Hundreds of people die in Chechnya, although the drugs from Afghanistan kill up to 70,000 Russians every year
It is an open secret that Afghanistan is the source of drugs for the whole world. Millions of Afghanis are seriously involved in the drug trafficking business there. Poppy plantations take up to 60 thousand hectares of land. Western satellites are watching the “agricultural production” in Afghanistan from space: Afghanis supposedly produced 400 tons of heroine in 2004. A quarter of this lethal harvest – 100 tons - is meant for Russia. Heroine arrives in Russia in big Kamaz trucks. Afghan drugs pose a much bigger threat to Russia than the invasion of Chechen guerrillas, for example. Hundreds of people die in Chechnya, although the drugs from Afghanistan kill up to 70,000 Russians every year.
Afghanistan is Russia's closest neighbor in the south. Afghanistan's mountainous border on the republic of Tajikistan stretches for 1,300 kilometers. Russian border guards were defending this line for ten years, but the Tajik authorities were not very happy about it. President of Tajikistan stated once that he disliked the idea of foreign military men defending the borders of his state. Russia is currently withdrawing its border guards from Tajikistan, according to a special agreement signed between the two countries.
The agreement is virtually opening the border. Certain governmental structures of Tajikistan are supposedly linked with the drug trafficking business. Russian military men in Tajikistan are like a bone of contention for the republic at this point: it is difficult to establish a local control over the drug business. Needless to say that official spokespeople for the Tajik government strongly reject any rumors or affirmations about it.

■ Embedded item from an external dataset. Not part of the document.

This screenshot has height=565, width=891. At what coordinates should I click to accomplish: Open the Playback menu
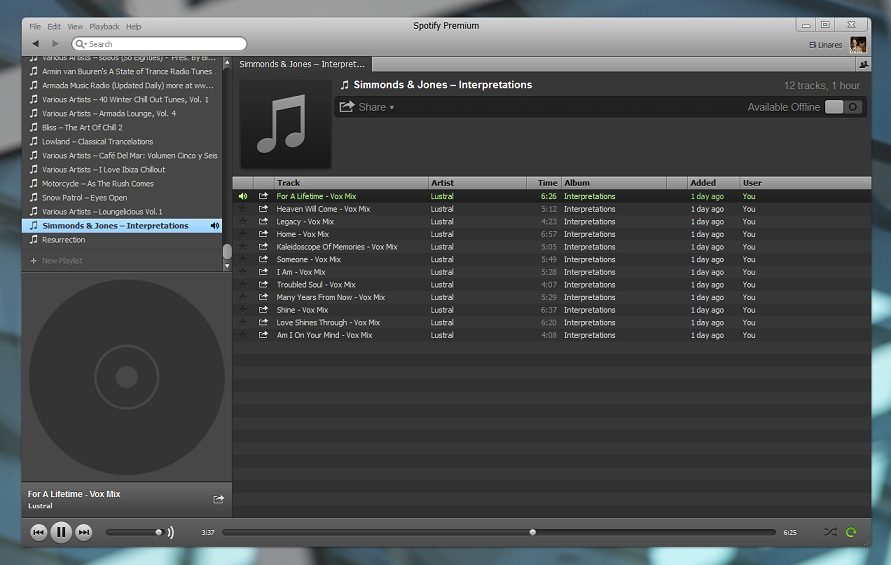tap(105, 27)
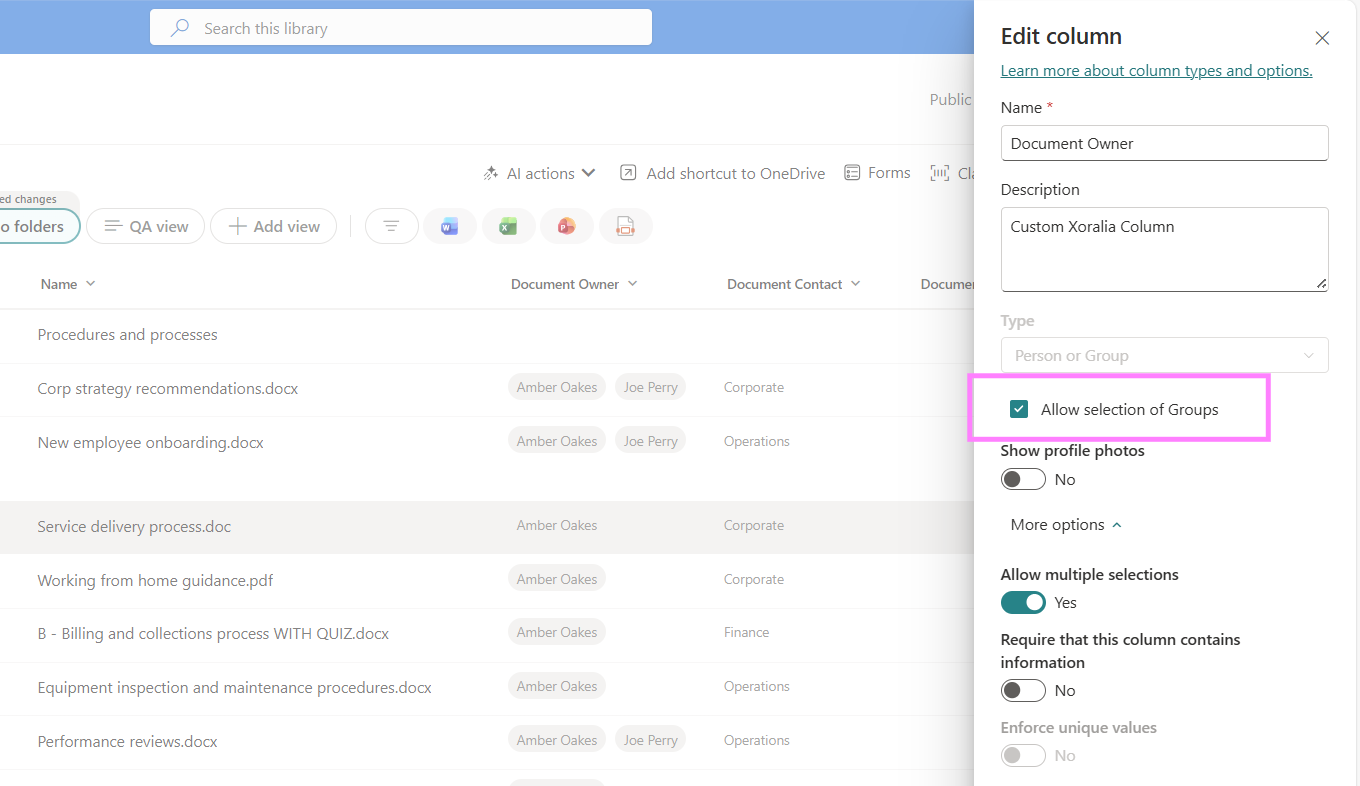The width and height of the screenshot is (1360, 786).
Task: Click Add shortcut to OneDrive
Action: pyautogui.click(x=722, y=173)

Eighty or ninety percent of the Afghan heroine will be delivered to Russia anyway. Russian border guards were doing their best to cut the drug trafficking channels, but it is impossible to control all paths in the mountains. Tajik border guards will not be able to accomplish the goal either. Thousands of local paupers make real or potential drug traffickers.
News reports often say that couriers transport drugs in very small quantities, trying to hide them in special secret pockets, even in their own stomachs and rectums. As a matter of fact they deliver drugs to Russia in trucks, trains, vehicles and planes.
Russian special services have recently arrested a criminal group in the Moscow region. It became known that the criminals were delivering the average of 500 kilograms of heroine to Russia on a monthly basis. The leader of the group, Ibragim Kamolov, was a respectable entrepreneur: he invested his money in shops, restaurants and cafes.
Four hundred kilograms of heroine cost millions of dollars. It goes without saying that nobody would dare to put such money at risk. As long as tons of heroine are trafficked in Russia, it would be logical to presume that its owners are certain in the success of their business.
Experts say that Russian special services withdraw the maximum of 15-20 percent of “imported drugs” a year. The drug mafia has established a stable sales market in Russia. About 70 percent of drug addicts in Russia are addicted to heroine and have no hope to become heroine-free.
The British authorities pay Afghan peasants for turning poppy plantations into cornfields. Farmers take the money, sow grains, but continue growing poppy anyway. According to experts' estimates, poppy is 30 times more profitable than wheat and 40 times more profitable than cotton.
It goes without saying that it is impossible to reform the drug-based economy within a year or so, not to mention the Afghani psychology. Talibs, for example, used to think that the export of drugs was a form of struggle with infidels.
There is only one way out for Russia: one should toughen the control in the country. The drug trafficking infrastructure is working perfectly, though. Russian special services are more interested in good reports rather than in the destruction of the whole drug trafficking system.